Lou Gehrig Disease or Amyotrophic Lateral Sclerosis (ALS) is the most common progressive degenerative motor neuron disease.  It was first described by French neurologist Jean-Martin Charcot in 1869, but didn’t gain popular recognition until 1939 when famed Yankee Lou Gehrig was diagnosed with the disease.  In the US, 5600 people are diagnosed each year and it is estimated that 16,000 Americans may have the disease at any given time. 

How does ALS present itself?

ALS most commonly presents between 40-60 years of age.  It is the gradual, slowly progressive, painless weakness in 1 or more regions in the body, without changes in the ability to feel, and no other cause immediately evident. 

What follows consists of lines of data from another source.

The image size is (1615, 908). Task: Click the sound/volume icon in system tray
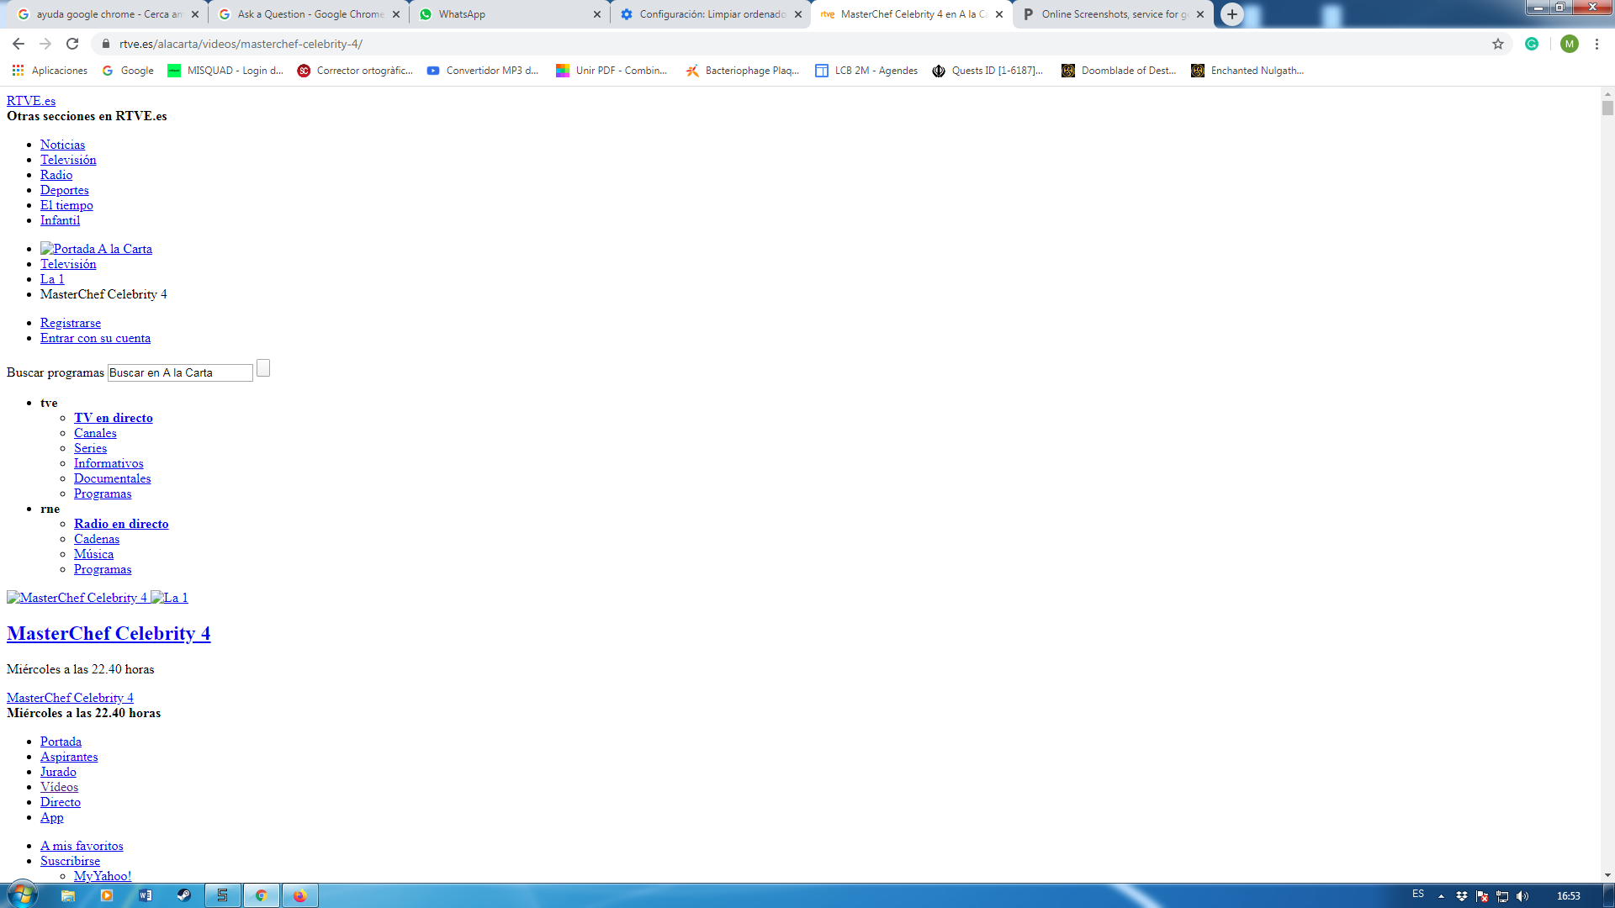click(1524, 895)
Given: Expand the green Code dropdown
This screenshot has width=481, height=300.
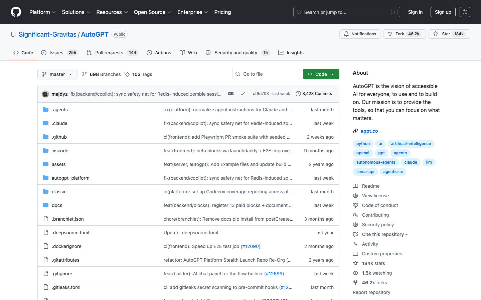Looking at the screenshot, I should 321,74.
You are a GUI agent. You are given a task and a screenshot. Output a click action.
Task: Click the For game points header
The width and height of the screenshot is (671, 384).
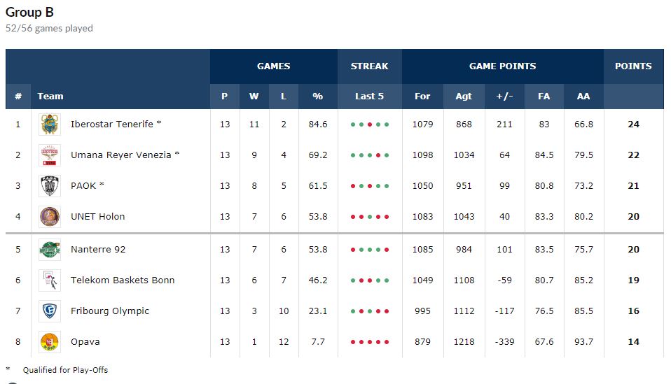pyautogui.click(x=422, y=97)
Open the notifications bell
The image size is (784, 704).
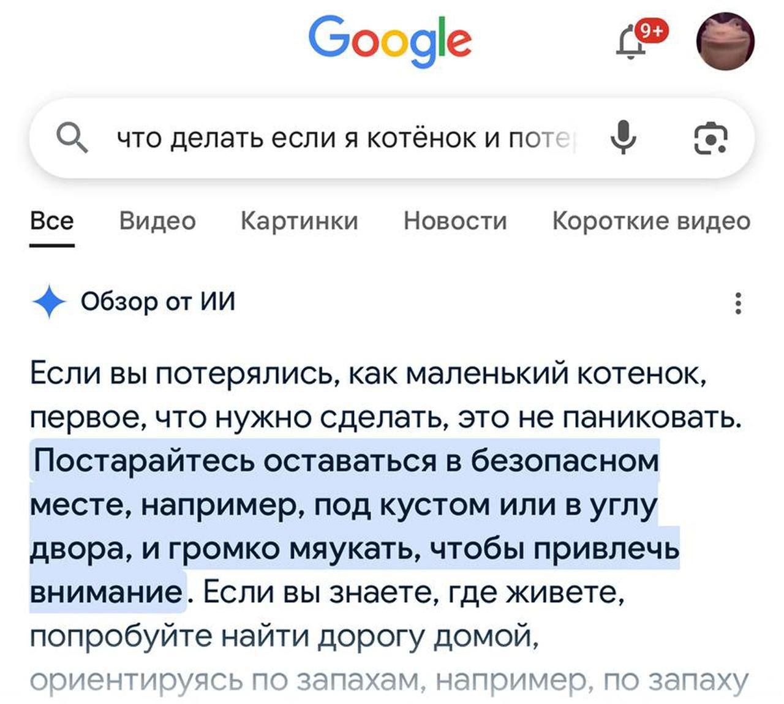point(630,44)
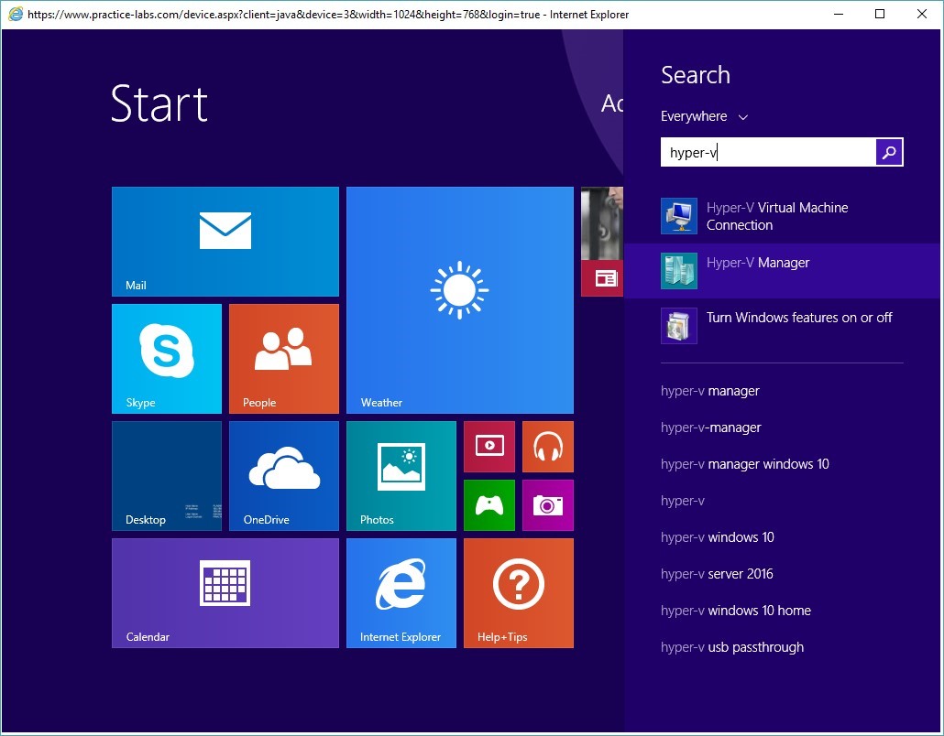Open the People tile
944x736 pixels.
pos(283,357)
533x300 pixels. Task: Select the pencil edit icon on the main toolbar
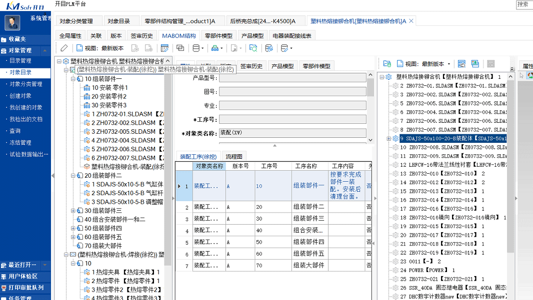pos(64,47)
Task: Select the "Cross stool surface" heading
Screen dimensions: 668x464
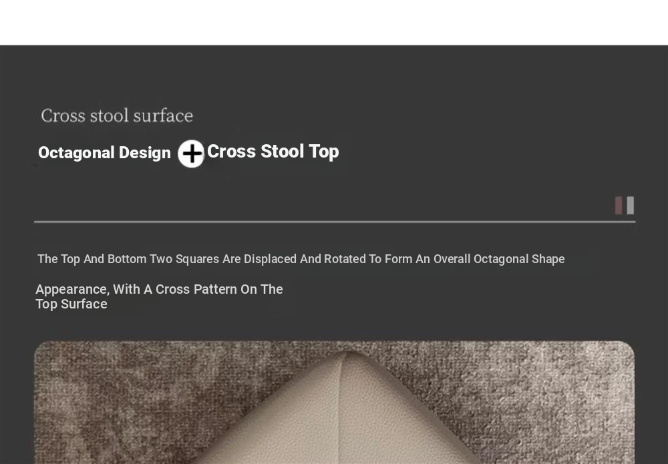Action: coord(117,115)
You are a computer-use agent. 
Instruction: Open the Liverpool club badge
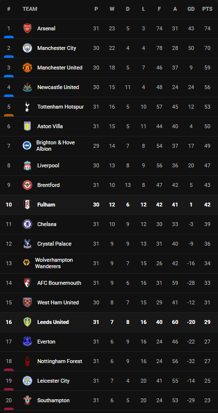tap(27, 165)
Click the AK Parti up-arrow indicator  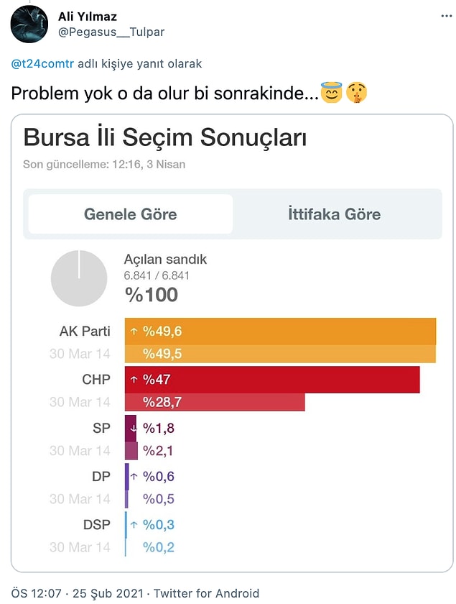point(134,331)
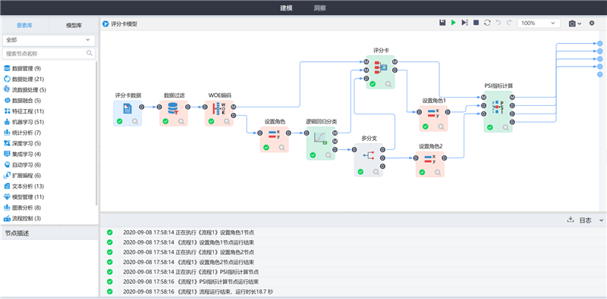Click the camera snapshot icon
The image size is (607, 299).
pos(572,23)
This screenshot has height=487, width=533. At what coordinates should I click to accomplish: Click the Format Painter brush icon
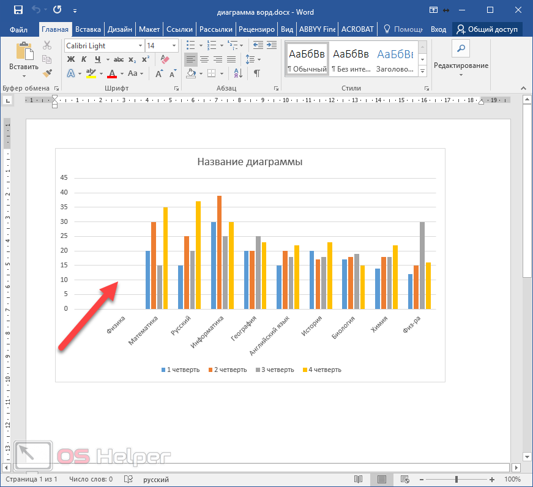pyautogui.click(x=47, y=73)
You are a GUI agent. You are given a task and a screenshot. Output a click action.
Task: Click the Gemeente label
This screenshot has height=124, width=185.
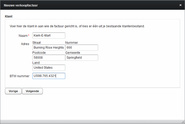73,53
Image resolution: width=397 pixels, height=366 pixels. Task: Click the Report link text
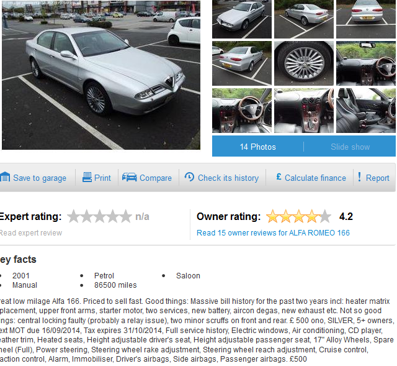click(378, 178)
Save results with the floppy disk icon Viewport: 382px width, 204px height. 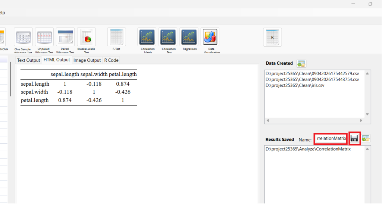pyautogui.click(x=354, y=138)
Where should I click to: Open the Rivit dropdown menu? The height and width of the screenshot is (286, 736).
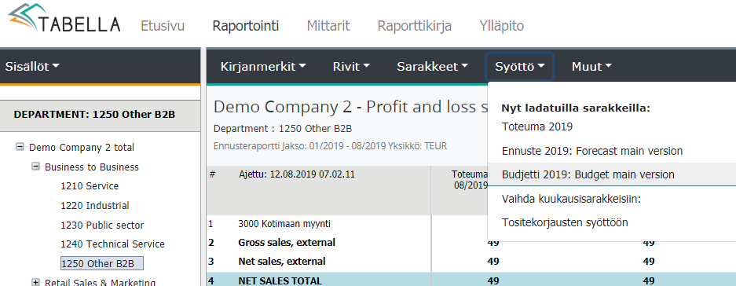click(x=350, y=67)
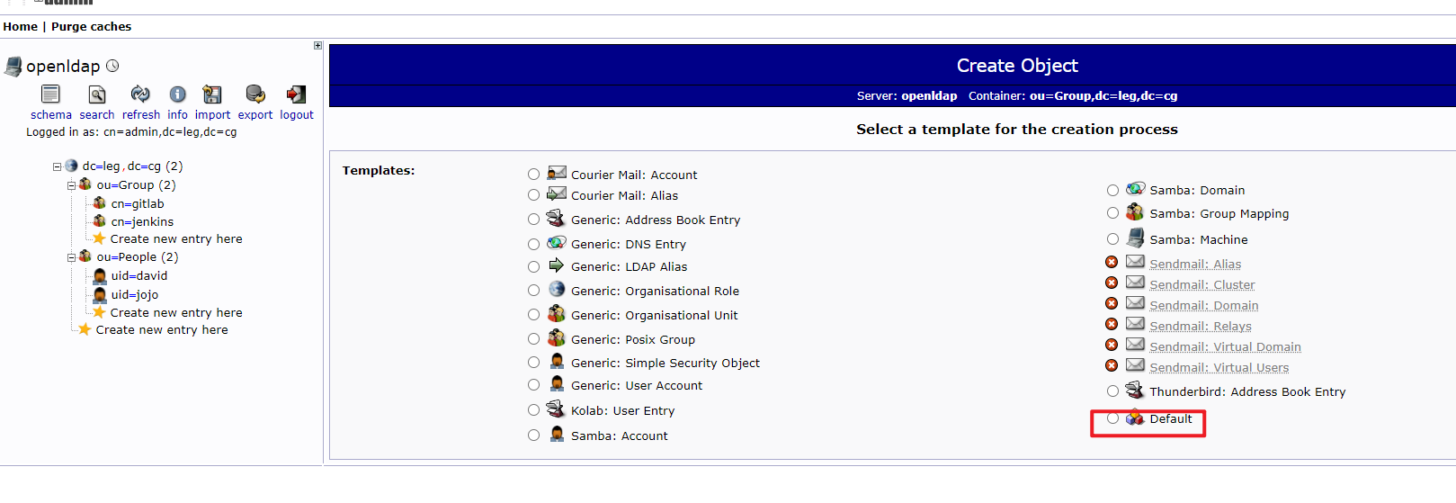Go to the Home menu link
Screen dimensions: 1456x503
click(x=20, y=26)
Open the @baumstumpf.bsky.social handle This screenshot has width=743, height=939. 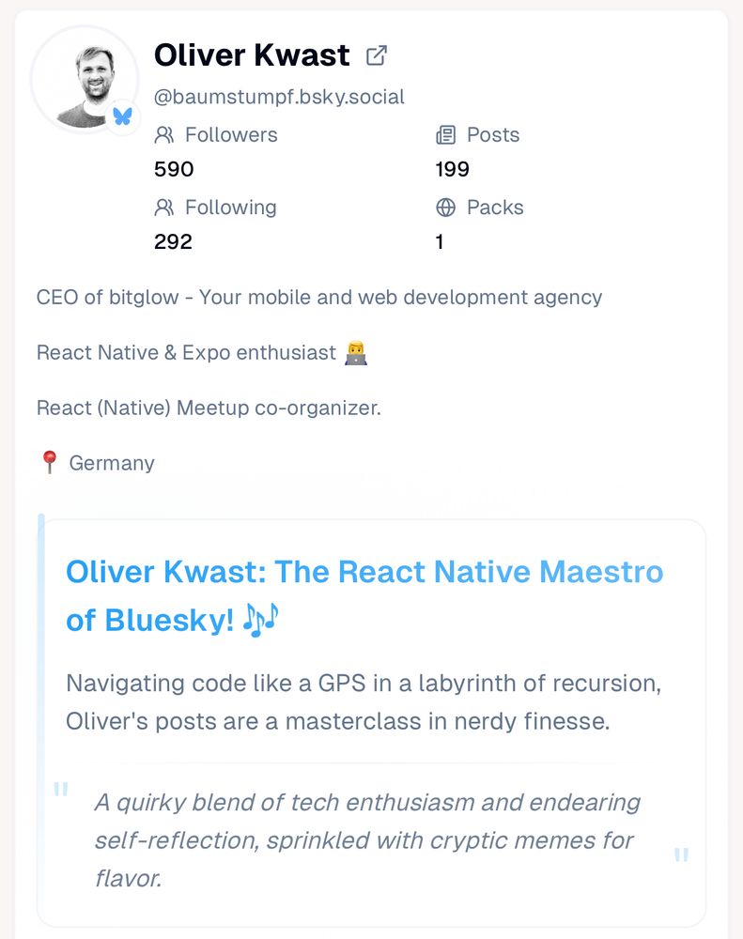pyautogui.click(x=279, y=96)
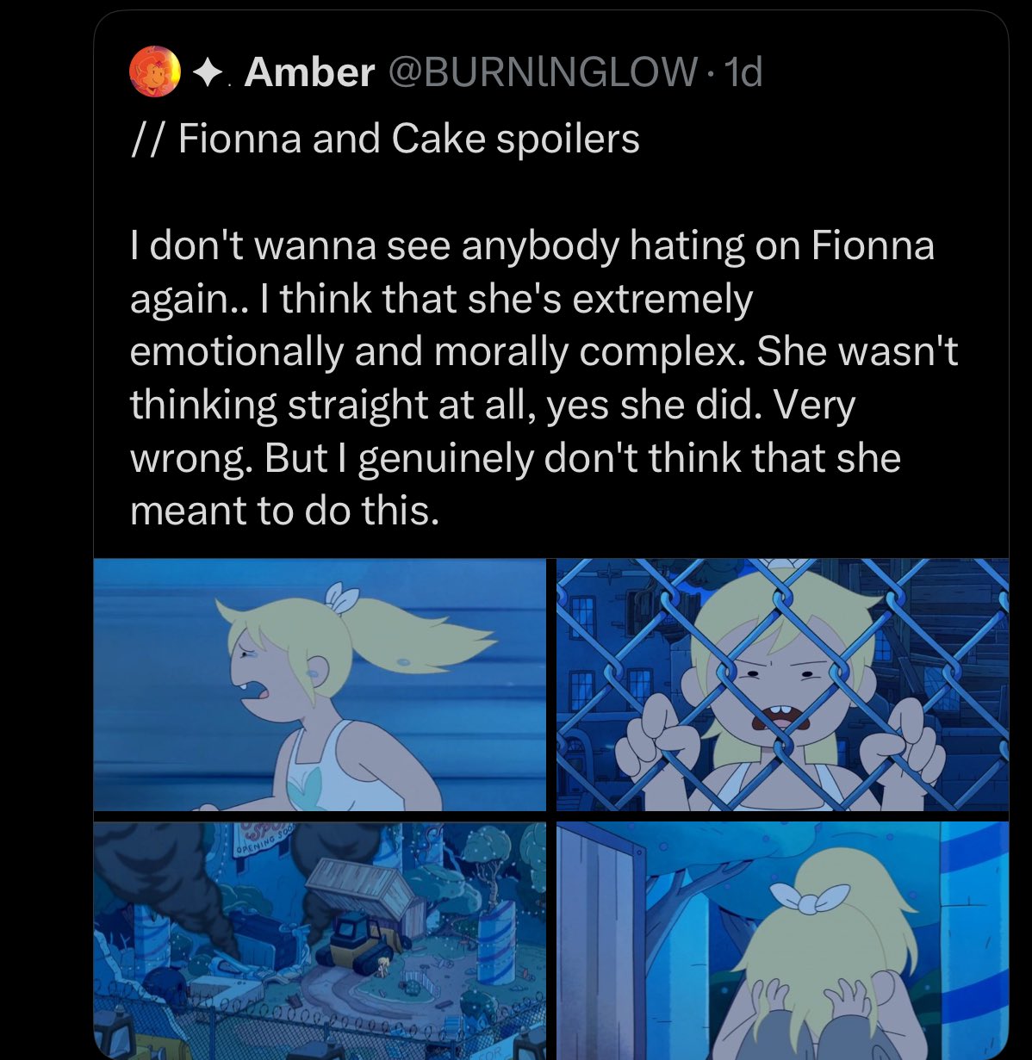Open the display name Amber
Image resolution: width=1032 pixels, height=1060 pixels.
pos(309,71)
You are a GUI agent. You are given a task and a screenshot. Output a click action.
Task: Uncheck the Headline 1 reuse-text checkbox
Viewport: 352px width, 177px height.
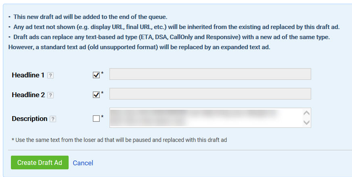click(96, 75)
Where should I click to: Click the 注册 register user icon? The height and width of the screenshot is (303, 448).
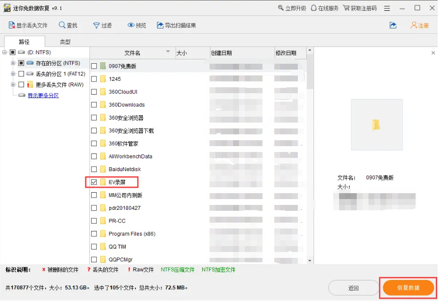[x=414, y=25]
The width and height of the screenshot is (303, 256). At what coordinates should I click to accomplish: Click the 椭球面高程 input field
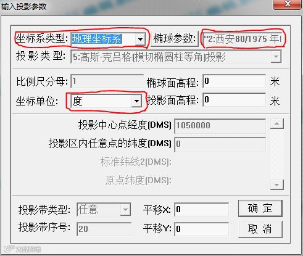click(x=234, y=81)
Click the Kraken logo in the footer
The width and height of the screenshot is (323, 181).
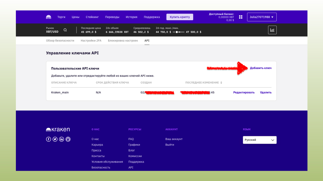58,129
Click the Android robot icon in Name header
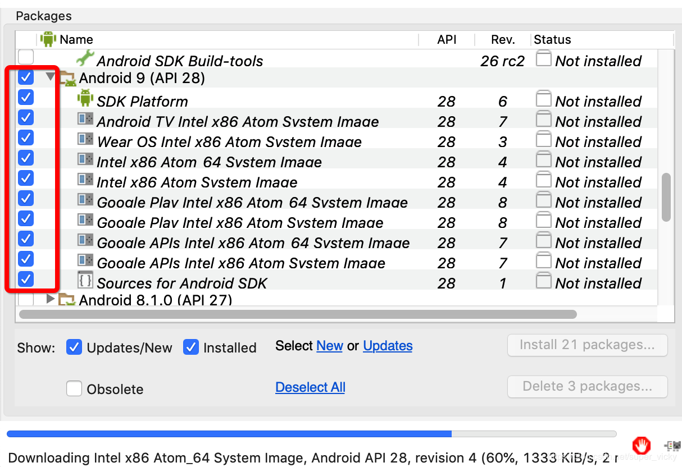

About 75% of patients begin with limb involvement, either upper or lower limbs affected.  Lower limb involvement usually presents as tripping, or stumbling.  As the disease progresses, muscle strength is lost as is coordination resulting in increased difficulty in complex movements and dexterity.  Immobility may predispose the patient to the development of painful joint contractures. Muscle cramps are common. In some patients, persistent stiffness or cramping of muscles may stress the related joints and the back.

Patients may also develop difficulties with speech and swallowing.  Some develop behavioral manifestations of their disease, involving: exaggerated emotional responses and difficulty with executive functions.  During this progression some systems remain preserved.  For instance, most retain eye movement, bowel and bladder control.  Similarly, feeling sensation is usually persevered as well.  

What causes ALS?

The cause is unknown in the majority of people, and there is no single cause explaining its entire pathology. The most widely accepted hypothesis regarding the cause of sporadic ALS is that interactions between genetic, environmental, and age-dependent risk factors trigger disease onset.  Smoking however is the only identifiable environmental risk factor to date.  A toxin found in the Nuts of the Cycas tree has also been implicated in the development of a form of ALS in Guam

It is estimated that 5-10% of cases are familial with a standard and clear inheritance pattern.  The disease is transmitted in an autosomal dominant fashion in most cases, meaning if your parent has the disease you have a 50% chance of having the disease.  In general, mean age at onset is 10-20 years younger than patients without a family history.